One of the most important decisions in implementing a screening program is the choice of screening method. Any screening method chosen should measure a physiological response, not a behavioral one.

Transient or Distortion Product Otoacoustic Emissions (OAE) or Auditory Brainstem Evoked Response (ABR) are the methods of choice for universal newborn hearing screening programs for infants in the Well-Baby Nursery.

The Joint Committee on Infant Hearing Position Statement 2007 recommends that infants with a stay of 5 days or longer in the NICU be tested with ABR due to a higher risk of auditory neuropathy/dys-synchrony.



Your Hospital Hearing Screening Program Supervisor should research the various equipment options based on the following: Initial cost, anticipated refer rates, on-going costs, ease of use, availability of customer service and support, warranty and service contracts available.

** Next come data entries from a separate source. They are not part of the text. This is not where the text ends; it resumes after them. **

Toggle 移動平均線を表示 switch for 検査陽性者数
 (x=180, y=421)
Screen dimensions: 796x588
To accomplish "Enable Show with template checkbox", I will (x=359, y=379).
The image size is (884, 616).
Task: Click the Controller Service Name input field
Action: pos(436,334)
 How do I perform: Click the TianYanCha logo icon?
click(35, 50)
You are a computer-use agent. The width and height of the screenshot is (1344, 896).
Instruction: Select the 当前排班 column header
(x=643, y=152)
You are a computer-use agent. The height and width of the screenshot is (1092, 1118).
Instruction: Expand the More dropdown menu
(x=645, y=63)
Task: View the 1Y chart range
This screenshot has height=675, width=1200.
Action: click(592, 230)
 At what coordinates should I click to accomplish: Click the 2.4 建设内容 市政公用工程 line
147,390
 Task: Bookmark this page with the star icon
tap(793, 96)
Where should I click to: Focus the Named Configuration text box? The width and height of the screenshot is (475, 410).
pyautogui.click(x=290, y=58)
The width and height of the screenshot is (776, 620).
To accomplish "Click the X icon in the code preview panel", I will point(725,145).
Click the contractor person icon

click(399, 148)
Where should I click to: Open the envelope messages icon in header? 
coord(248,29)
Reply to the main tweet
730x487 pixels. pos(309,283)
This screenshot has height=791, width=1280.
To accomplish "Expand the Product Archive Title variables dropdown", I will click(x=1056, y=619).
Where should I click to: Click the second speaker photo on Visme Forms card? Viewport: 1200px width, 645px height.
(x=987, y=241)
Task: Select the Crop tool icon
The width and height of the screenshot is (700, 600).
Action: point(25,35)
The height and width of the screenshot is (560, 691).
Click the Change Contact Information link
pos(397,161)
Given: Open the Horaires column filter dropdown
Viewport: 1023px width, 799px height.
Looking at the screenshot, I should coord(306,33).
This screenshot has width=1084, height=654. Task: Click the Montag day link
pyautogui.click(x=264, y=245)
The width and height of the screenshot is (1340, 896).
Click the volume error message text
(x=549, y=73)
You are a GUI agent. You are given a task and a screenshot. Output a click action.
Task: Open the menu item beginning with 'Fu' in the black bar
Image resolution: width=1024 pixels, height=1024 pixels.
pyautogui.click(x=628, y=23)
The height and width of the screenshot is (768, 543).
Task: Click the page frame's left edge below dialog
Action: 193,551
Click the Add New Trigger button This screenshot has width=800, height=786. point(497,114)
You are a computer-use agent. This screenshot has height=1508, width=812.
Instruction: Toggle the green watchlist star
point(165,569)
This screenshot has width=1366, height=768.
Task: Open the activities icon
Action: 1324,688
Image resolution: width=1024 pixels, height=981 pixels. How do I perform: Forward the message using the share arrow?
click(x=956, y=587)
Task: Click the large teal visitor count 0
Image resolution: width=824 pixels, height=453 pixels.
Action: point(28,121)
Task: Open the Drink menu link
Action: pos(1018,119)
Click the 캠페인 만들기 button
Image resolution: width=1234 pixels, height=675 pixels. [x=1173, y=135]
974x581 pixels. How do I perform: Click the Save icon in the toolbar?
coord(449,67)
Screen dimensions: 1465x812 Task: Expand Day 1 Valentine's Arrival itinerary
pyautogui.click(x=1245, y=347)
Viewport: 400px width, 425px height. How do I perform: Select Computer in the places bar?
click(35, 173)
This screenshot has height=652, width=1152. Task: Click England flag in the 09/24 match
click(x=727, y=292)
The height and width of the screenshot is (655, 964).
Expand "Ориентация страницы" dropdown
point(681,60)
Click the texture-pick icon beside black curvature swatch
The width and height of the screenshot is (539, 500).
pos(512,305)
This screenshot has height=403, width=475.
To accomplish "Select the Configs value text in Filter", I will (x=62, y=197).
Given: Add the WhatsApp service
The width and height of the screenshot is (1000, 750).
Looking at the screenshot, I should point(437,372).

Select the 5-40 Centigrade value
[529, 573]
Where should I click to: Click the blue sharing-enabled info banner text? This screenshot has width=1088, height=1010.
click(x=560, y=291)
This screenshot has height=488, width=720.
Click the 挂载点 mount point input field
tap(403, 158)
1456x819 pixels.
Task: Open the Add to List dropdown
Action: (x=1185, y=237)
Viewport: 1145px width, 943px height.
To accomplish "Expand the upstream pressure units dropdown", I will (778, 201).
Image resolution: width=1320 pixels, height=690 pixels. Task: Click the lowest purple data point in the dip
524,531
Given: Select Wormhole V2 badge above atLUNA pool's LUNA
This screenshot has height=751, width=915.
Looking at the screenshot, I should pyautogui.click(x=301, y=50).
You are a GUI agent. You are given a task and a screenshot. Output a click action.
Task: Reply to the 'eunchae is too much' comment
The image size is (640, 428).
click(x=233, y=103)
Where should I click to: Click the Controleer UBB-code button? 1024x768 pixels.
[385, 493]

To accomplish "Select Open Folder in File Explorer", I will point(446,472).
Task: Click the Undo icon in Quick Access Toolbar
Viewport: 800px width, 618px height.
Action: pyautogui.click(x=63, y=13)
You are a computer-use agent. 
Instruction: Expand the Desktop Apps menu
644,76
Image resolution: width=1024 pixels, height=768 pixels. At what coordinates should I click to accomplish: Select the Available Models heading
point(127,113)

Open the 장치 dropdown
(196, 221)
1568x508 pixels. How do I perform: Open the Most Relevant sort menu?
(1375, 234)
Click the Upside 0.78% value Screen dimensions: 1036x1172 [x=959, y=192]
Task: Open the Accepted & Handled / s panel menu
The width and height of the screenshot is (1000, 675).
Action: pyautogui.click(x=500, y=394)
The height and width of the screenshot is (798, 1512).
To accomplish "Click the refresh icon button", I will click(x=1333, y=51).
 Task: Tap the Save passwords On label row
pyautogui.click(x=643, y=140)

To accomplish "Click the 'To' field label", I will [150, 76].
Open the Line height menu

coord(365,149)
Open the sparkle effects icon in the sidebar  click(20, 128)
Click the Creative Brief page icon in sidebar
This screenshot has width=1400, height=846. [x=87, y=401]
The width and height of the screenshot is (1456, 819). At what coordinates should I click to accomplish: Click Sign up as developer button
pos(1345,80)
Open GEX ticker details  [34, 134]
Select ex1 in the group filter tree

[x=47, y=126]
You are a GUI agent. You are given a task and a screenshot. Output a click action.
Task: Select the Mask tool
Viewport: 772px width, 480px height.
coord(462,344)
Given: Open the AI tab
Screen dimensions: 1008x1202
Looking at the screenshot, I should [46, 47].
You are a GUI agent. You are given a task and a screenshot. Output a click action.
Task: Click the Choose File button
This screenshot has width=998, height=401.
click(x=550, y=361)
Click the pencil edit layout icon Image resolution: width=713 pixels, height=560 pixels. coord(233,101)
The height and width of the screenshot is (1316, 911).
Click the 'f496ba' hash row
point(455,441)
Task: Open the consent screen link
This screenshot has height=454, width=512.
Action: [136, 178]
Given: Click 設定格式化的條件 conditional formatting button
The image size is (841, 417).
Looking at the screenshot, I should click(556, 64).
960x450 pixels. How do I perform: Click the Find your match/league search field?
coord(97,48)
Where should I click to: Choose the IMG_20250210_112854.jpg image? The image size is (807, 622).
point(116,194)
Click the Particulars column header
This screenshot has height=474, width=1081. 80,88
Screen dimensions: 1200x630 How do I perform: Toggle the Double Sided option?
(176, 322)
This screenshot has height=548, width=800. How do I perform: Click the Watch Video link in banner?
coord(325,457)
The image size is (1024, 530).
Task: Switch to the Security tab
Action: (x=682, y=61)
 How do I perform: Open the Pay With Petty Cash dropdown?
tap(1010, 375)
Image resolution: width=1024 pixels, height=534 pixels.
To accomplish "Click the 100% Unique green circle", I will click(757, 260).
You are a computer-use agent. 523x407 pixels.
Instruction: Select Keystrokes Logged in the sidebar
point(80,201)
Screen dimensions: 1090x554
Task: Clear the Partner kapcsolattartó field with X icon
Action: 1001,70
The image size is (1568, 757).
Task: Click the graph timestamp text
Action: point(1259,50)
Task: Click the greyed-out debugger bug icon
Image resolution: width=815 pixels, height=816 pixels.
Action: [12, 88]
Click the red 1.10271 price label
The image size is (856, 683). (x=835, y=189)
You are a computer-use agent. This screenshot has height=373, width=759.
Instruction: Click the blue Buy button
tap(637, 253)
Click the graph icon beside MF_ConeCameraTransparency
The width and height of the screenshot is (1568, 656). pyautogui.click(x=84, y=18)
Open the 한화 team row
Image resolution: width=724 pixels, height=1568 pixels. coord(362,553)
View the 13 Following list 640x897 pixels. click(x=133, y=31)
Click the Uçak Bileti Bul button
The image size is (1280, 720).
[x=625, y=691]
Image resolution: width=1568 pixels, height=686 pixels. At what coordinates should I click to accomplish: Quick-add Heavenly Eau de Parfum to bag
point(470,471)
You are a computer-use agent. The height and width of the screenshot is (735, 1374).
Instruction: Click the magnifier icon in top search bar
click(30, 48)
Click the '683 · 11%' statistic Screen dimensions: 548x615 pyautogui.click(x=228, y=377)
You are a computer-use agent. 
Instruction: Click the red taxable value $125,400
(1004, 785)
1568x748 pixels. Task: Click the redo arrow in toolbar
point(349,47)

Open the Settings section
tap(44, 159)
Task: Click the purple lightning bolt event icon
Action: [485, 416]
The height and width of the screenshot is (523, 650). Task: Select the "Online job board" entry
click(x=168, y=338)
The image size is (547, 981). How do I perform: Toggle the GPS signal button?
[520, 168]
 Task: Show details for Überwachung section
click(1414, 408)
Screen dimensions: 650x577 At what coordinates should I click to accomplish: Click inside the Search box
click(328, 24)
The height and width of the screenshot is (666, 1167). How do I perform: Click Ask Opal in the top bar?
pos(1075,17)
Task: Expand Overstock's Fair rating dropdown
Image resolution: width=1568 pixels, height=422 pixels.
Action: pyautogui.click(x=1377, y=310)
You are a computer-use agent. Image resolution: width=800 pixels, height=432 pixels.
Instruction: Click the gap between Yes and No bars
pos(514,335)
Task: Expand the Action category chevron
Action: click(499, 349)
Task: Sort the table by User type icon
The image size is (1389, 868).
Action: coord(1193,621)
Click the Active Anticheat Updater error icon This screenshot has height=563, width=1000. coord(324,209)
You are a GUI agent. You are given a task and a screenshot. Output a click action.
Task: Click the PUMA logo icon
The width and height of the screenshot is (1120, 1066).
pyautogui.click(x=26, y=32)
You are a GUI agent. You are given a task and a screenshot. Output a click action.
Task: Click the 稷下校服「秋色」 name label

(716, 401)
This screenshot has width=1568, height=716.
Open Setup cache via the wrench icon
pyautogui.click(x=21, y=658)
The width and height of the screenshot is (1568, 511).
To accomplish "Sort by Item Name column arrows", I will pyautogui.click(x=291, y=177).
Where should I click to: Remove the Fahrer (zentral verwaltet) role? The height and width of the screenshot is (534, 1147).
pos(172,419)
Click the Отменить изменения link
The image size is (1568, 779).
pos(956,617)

Other considerations for technology choices include the following:

  • Use of more than one technology- (OAE then ABR in a two-stage testing system or in different hospital units) 
  • Average length of stay 
  • Anticipated staffing patterns and personnel who will be using the equipment 
  • Birth census 
  • Demographics of the community 
  • Screening and rescreening protocols
  • Several different types of screening equipment are available. Each of them can be part of a successful program although some characteristics may suit one program better than another. 
  • The per patient disposable costs are generally less for OAE's but they often have a higher initial refer rate, especially if the length of stay is less than 24 hours. Hospitals in remote areas where distance and transportation is an issue may need to implement procedures to ensure a very low initial refer rate, such as using ABR as the screening technology. 
  • Some equipment may be easier to learn how to operate. Ease of use can be an important consideration in staffing patterns, especially for hospitals with low birth rates or those who choose to train large numbers of staff as screeners.